Se trata, además, de una obligación legal que viene ya impuesta
por la Ley 15/1999, de 13 de diciembre de Protección de Datos de Carácter
Personal y por el Real Decreto 1720/2007, por el que se aprueba el Reglamento
que la desarrolla.
Así, en el artículo 90 del citado Reglamento, ya se dispone que “deberá existir un procedimiento de
notificación y gestión de las incidencias que afecten a los datos de carácter
personal y establecer un registro en el que se haga constar el tipo de
incidencia, el momento en que se ha producido, o en su caso, detectado, la
persona que realiza la notificación, a quién se le comunica, los efectos que se
hubieran derivado de la misma y las medidas correctoras aplicadas”.
La norma ISO 27001, establece una serie de posibles controles a
aplicar para gestionar los incidentes que afecten a cualquier tipo de
información dentro de la FGUMA, con el objetivo final de asegurar que los
eventos y debilidades de seguridad de la información sean comunicados de una
manera tal que permita que la acción correctiva sea tomada oportunamente.
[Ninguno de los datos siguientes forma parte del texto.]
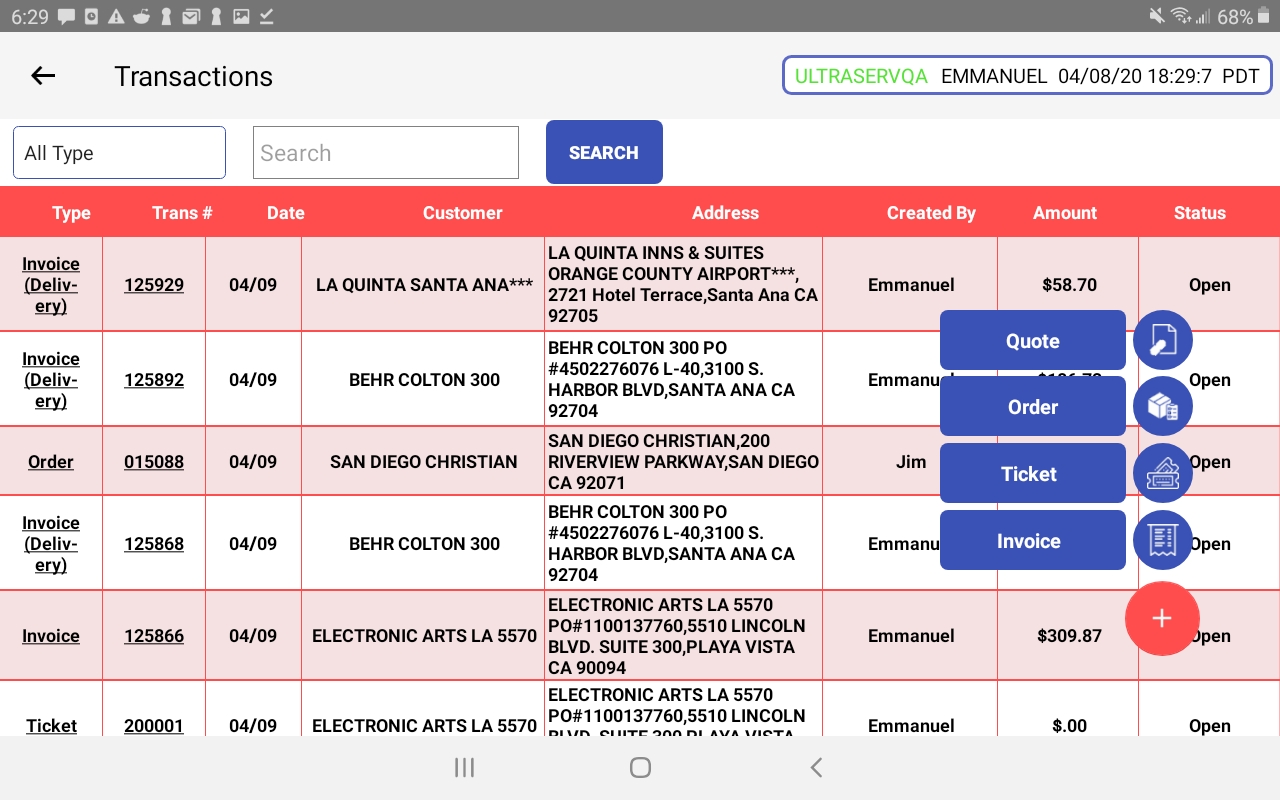
Task: Open transaction number 015088 link
Action: [x=154, y=462]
Los
controles pueden consistir en:
- Reporte de los eventos de seguridad: Se ha de dejar constancia y comunicar los eventos de seguridad de la información a través de los canales de gestión apropiados tan rápidamente como sea posible.
- Reporte de debilidades: Se pedirá a empleados, contratistas y usuarios que detecten e informen sobre cualquier debilidad en la seguridad de los sistemas o servicios que se haya observado o sospechado.
- Responsabilidad y procedimientos: La organización fijará quiénes son los responsables de la gestión de incidentes y los procedimientos a seguir, a fin de asegurar una respuesta rápida, eficaz y ordenada.
- Aprendizaje de los incidentes: Se establecerán mecanismos que permitan cuantificar y realizar el seguimiento de los tipos, volúmenes y costos de los incidentes de seguridad.
- Recolección de evidencias: Si a consecuencia de un proceso judicial se hiciera un seguimiento contra una persona u organización por incidentes de seguridad, se recolectarán, conservarán y presentarán las pruebas conforme a la legislación aplicable en cada caso.